The writer means to serve up evidence of the war crimes committed in 1971 and this he does with finesse, dealing with facts in disparate sections rather than lumping everything together and so losing sight of the overall objective of the exercise. History and the courts, the writer appears to suggest, need hard evidence of crime before the process of justice can be set rolling. And evidence was there in plenty, as homes and villages were put to the torch by the army and its cohorts. Hasan recreates the mindset of the Pakistan army. It respects no one and it is ashamed of nothing, which is why it is not shy about murdering academics and students of Dhaka University in March 1971. Hindus were a special target. In the chapter, An Account of Events at Dhaka University, the writer notes:
'The ISI and military intelligence, under General Rao Farman Ali, identified students from the different halls, along with the Hindu students of Jagannath Hall, as the pioneers and instigators of these movements which they despised because it challenged their rule and their perceptions of the state . . .'
That a genocide occurred in Bangladesh, that the Pakistan army and its local murder squads organized the killings and the tens of thousands of rape in the occupied country, is backed up by evidence that Hasan has marshalled over time.
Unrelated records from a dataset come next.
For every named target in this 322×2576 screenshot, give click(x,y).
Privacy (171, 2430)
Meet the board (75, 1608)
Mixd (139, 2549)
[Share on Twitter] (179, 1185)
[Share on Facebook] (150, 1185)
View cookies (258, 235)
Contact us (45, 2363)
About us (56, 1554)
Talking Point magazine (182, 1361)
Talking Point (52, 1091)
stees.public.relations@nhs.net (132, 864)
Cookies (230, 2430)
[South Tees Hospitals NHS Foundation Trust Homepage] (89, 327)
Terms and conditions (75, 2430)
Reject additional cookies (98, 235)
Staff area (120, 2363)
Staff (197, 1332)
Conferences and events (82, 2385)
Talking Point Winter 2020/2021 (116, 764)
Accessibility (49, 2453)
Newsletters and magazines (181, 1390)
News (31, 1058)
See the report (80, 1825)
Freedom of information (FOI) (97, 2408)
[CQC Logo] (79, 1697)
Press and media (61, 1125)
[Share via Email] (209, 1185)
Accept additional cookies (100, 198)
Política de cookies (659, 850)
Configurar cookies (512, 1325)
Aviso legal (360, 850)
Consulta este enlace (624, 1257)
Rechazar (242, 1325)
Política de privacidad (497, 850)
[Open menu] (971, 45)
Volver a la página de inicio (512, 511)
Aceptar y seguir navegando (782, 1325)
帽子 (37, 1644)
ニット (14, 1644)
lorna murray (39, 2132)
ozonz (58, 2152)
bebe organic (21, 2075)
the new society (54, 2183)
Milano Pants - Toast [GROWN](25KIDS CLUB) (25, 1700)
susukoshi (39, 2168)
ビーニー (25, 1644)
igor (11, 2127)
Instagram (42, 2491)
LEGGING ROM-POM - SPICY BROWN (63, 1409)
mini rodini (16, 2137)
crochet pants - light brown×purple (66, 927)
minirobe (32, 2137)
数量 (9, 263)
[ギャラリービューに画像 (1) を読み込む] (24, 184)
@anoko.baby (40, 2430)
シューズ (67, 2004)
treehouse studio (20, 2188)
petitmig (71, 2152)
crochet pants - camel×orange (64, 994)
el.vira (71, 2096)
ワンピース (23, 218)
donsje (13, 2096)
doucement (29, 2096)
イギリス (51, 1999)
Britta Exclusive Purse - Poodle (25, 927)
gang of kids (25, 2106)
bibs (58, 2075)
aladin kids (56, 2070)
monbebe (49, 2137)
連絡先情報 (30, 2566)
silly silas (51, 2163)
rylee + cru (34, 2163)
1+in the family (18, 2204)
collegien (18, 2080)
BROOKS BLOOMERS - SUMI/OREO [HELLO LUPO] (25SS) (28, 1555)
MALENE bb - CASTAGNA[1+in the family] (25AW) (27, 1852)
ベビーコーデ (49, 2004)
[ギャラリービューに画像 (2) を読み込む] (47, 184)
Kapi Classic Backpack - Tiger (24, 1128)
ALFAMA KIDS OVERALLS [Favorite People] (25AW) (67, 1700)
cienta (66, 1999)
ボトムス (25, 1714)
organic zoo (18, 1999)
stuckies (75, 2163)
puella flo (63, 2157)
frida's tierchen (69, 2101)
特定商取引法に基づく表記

The research which has gone into the work has been meticulous, to a point where the case for Bangladesh, every time the atrocities of the 1971 war become a matter of public discussion, can be presented on the foundations of the strong and secure evidence underpinning this work.
In collecting and collating information on the genocide, M.A. Hasan does not forget to re-acquaint his readers with the chronology of events that were to redraw the map of the subcontinent in 1947 and then, even further, in 1971. History does not forget. And men do not forgive.
The evidence of genocide, the very enormity of it, is out there.